### [TASK TO COMPLETE]
Please state how many lines of the listing below contain the string "width". Give only the number.

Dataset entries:
--- Start ---

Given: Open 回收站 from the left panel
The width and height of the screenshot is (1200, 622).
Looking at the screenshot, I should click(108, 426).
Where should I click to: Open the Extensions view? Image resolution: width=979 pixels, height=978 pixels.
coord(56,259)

--- End ---
--- Start ---

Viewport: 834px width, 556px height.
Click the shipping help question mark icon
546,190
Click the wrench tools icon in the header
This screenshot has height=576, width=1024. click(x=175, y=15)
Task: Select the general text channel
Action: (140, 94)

--- End ---

### [TASK RESPONSE]
4